The employer gave me feedback and said that my candidate was doing rather well in the interview until he made the comment, “excuse my French” and then proceeded to curse. According to him, the cursing was minor. According to her it was significant because, first of all, she is a woman; secondly, he does not know her that well (in fact, not at all) and, third, he has no idea whether she tolerates that kind of talk or not.

I played rugby for more than 20 years and certainly have been exposed to more than even rough language. Some of the guys I played with couldn’t utter one sentence without at least two profane words. (One of them I played with in college became a Jesuit priest…not the same guy.) And, I often have to remind myself to watch my own language (especially on our radio program). So, language like this doesn’t particularly bother me. But I’m not the hiring authority.

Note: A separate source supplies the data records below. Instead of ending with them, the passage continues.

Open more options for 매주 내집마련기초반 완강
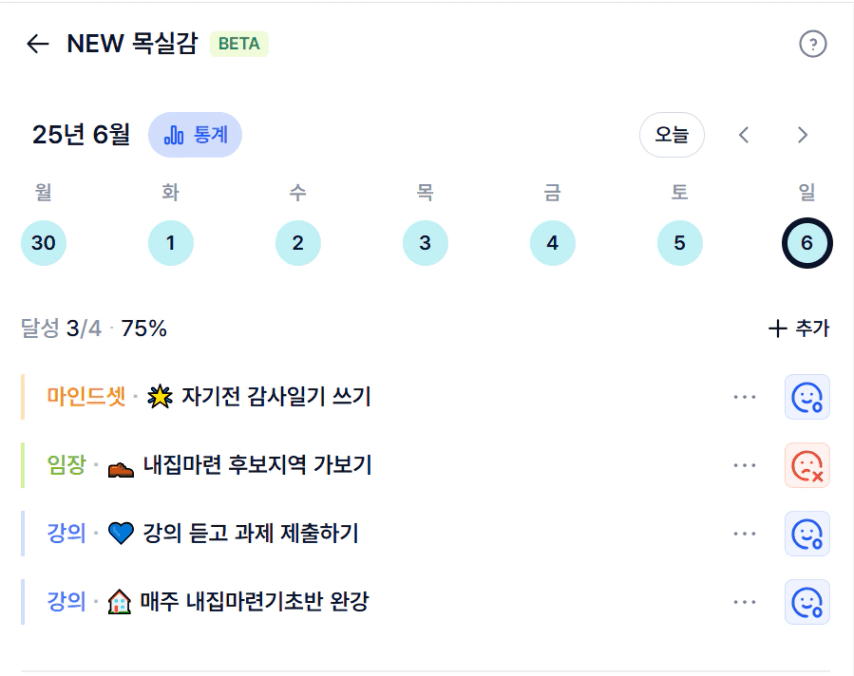 744,602
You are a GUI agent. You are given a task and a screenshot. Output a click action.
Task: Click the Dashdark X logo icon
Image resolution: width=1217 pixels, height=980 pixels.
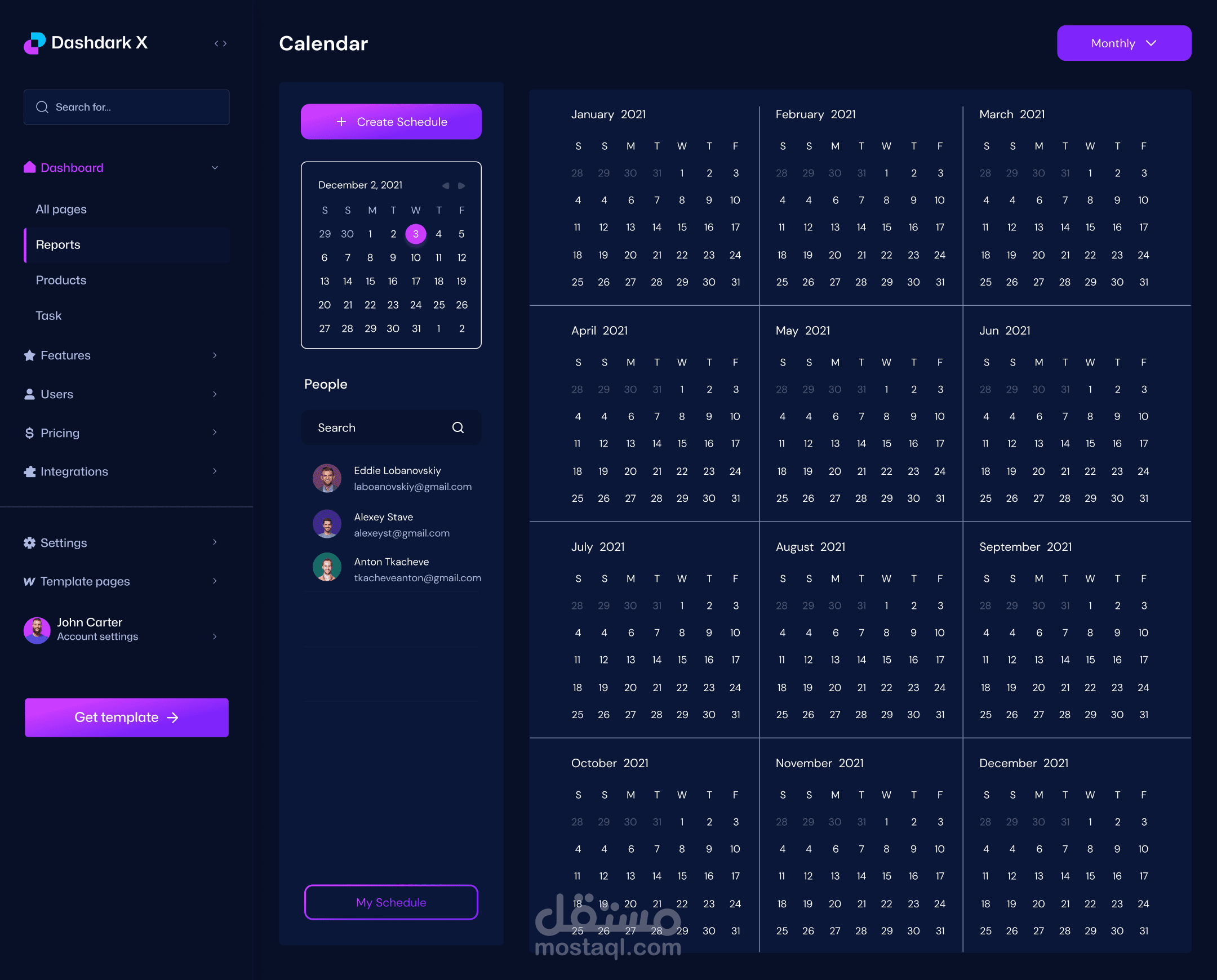(34, 43)
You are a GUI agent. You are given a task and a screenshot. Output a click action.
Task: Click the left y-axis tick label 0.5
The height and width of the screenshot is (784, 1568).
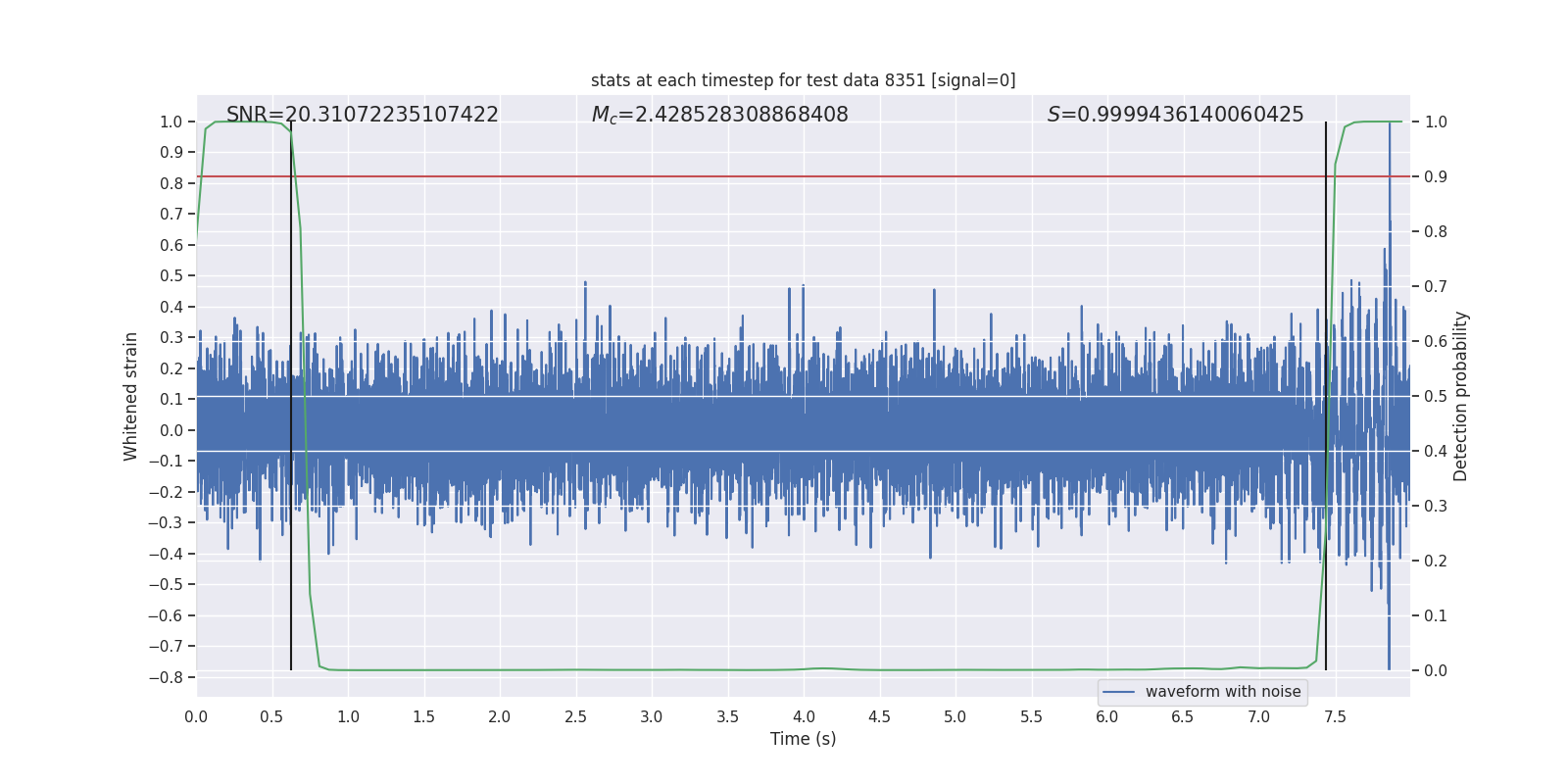172,276
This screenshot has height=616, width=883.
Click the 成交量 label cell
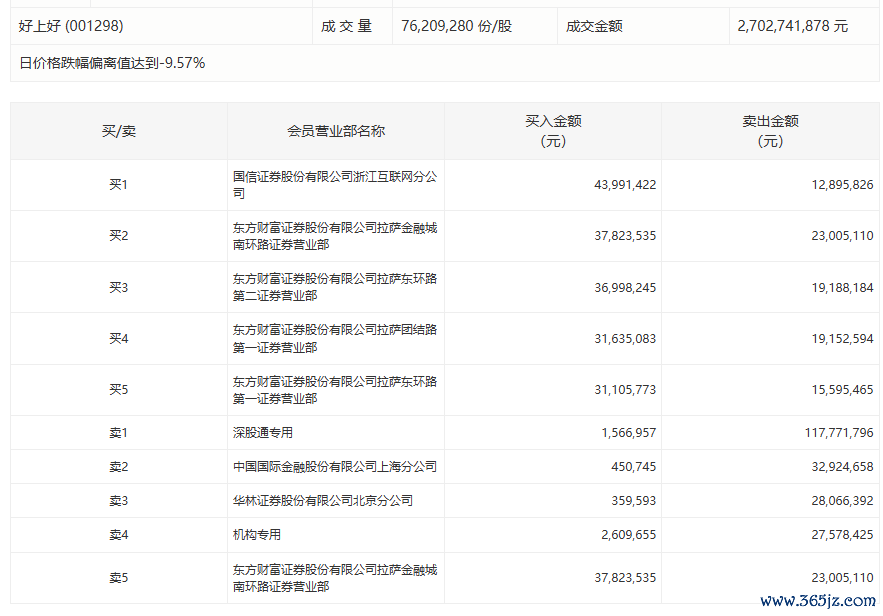(x=347, y=26)

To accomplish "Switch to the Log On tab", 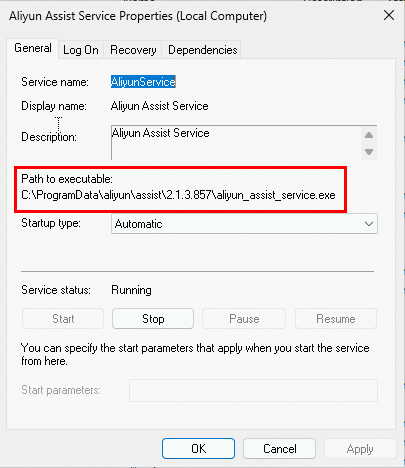I will (81, 50).
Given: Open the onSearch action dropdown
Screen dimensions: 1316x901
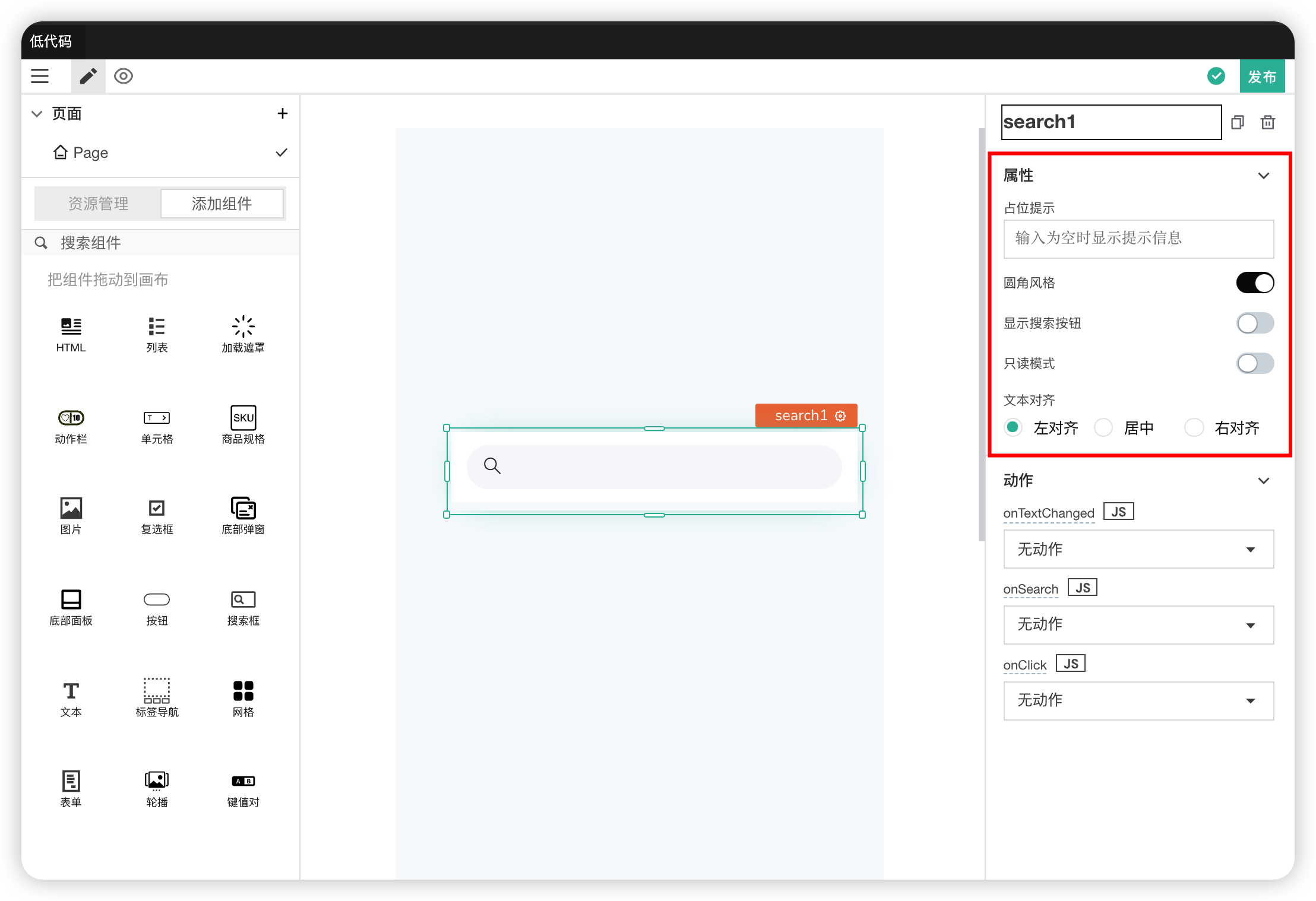Looking at the screenshot, I should (x=1138, y=624).
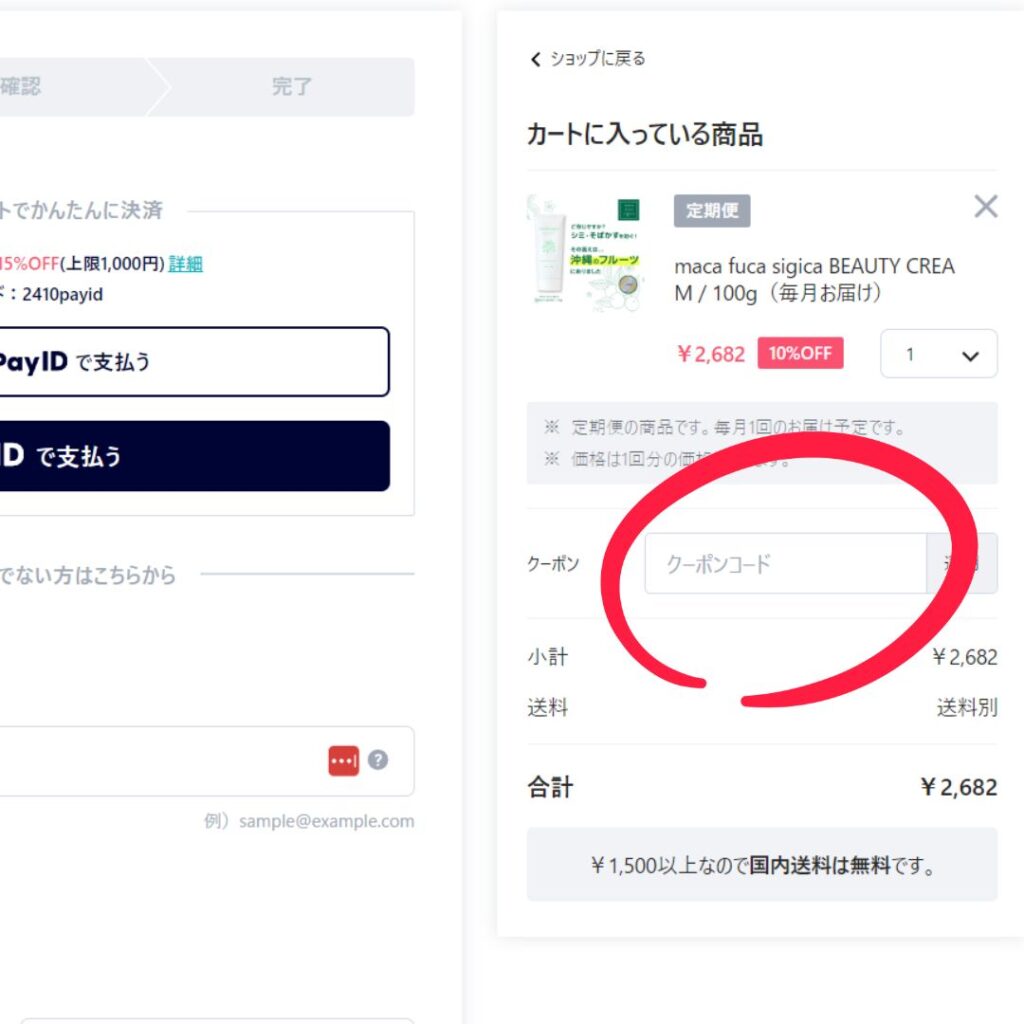Viewport: 1024px width, 1024px height.
Task: Open the quantity dropdown showing 1
Action: (x=938, y=354)
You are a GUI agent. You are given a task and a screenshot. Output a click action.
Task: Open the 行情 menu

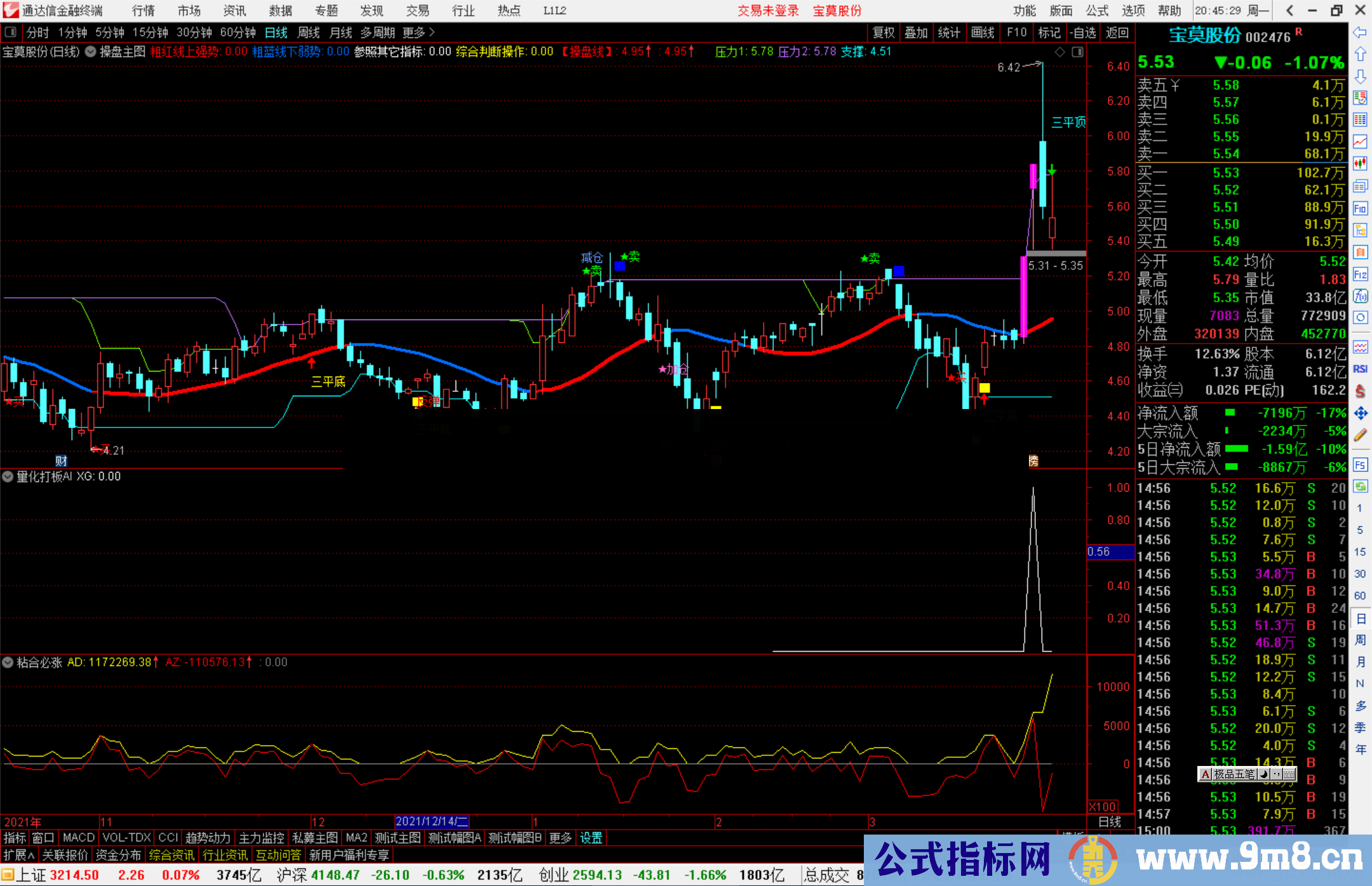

My candidate is about as good as this employer would ever find. But she dismissed him immediately because of his indiscretion. She claimed, correctly, that it was just plain bad judgment and that it wasn’t so much that she was offended as it was that he’d never spoken to her before, didn’t know her at all and had no idea whether language like that would be offensive to her. It ended her interest in the candidate right away.

Unfortunately, the candidate made the excuse that the words he used weren’t that offensive. I reminded him that his opinion really doesn’t matter. It was her opinion that did.

This market is tough enough without a candidate shooting themselves in the foot by using language that might be offensive to the hiring authority. It really doesn’t matter whether the hiring authority is a man or woman. None of us really know how another person, a stranger, is going to respond to foul language.

The unfortunate thing about this is that the candidate is a real professional who’s made more than $300,000 a year a number of times selling consulting services. He’s really, really, really good. This is an excellent company and would’ve been an excellent place for him to join.

Excusez mon français?  Non!  Ne jure pas!